→ **Records supplied**
···

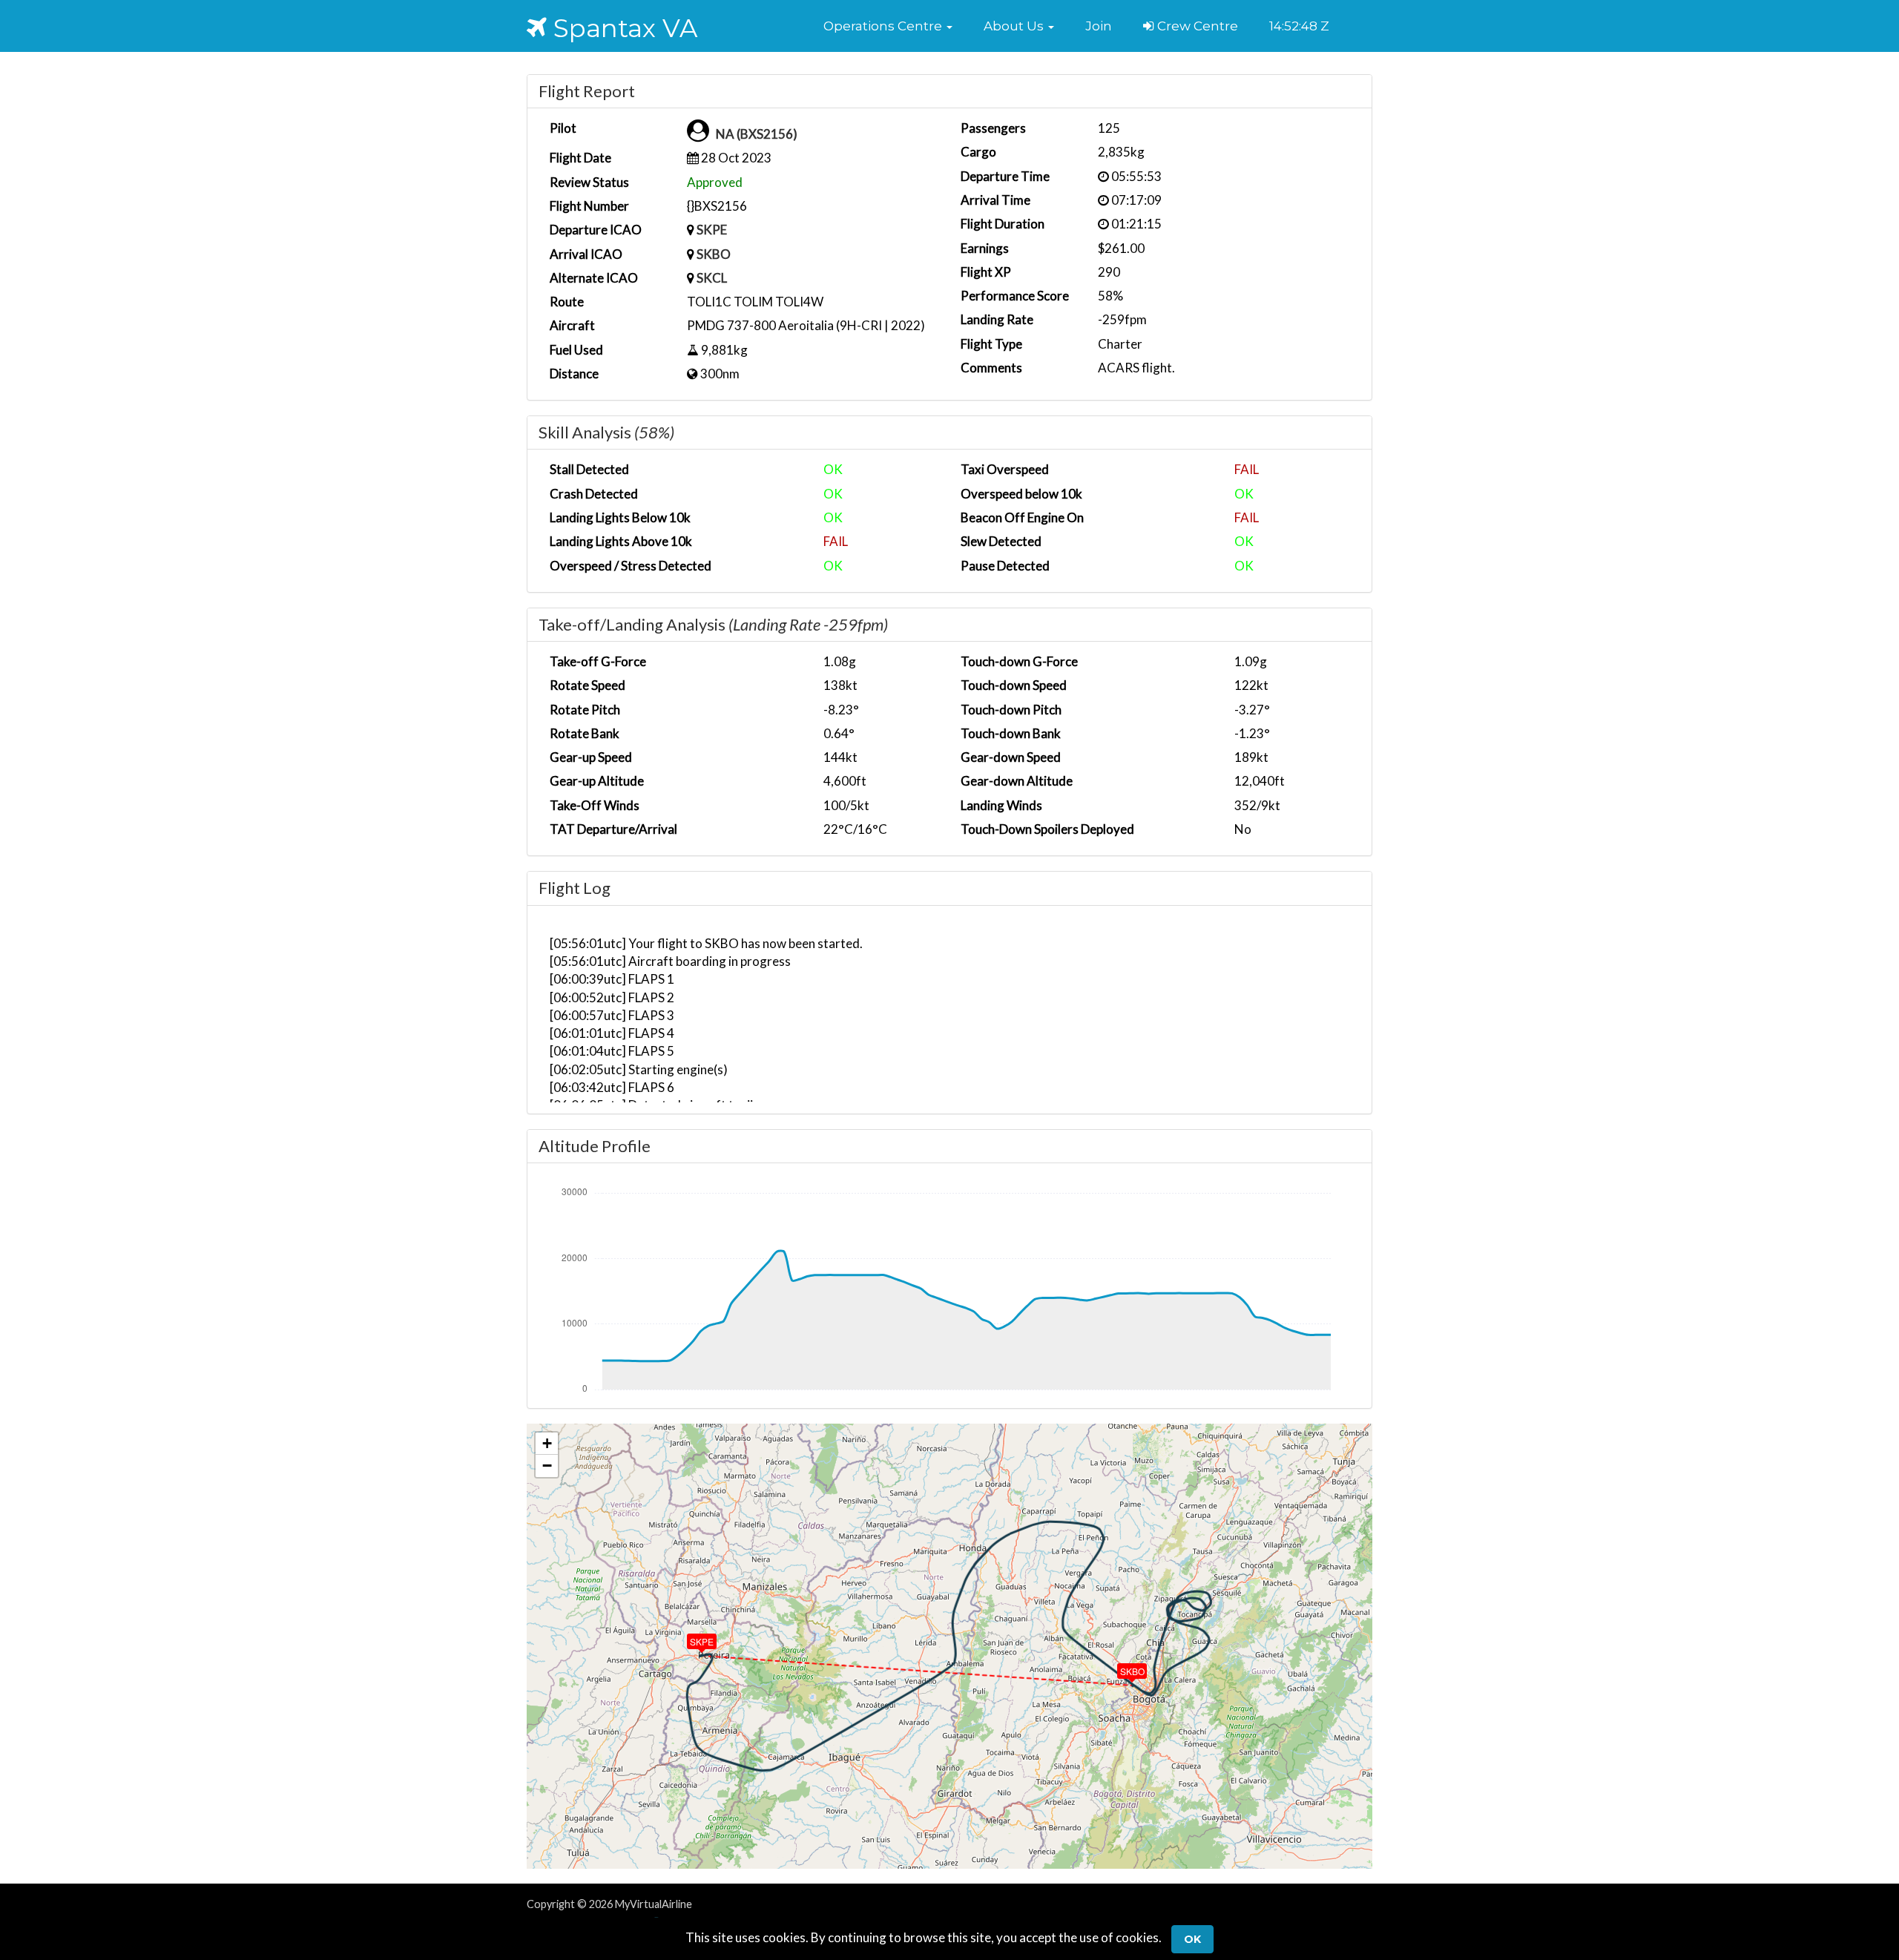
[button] (888, 26)
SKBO (714, 254)
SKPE (712, 229)
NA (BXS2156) (756, 134)
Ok (1192, 1939)
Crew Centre (1196, 26)
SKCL (712, 278)
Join (1098, 26)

···

→ **Task instructions**
Copy the data above line for line, skipping every picture.

→ **Reply**
[button] (888, 26)
SKBO (714, 254)
SKPE (712, 229)
NA (BXS2156) (756, 134)
Ok (1192, 1939)
Crew Centre (1196, 26)
SKCL (712, 278)
Join (1098, 26)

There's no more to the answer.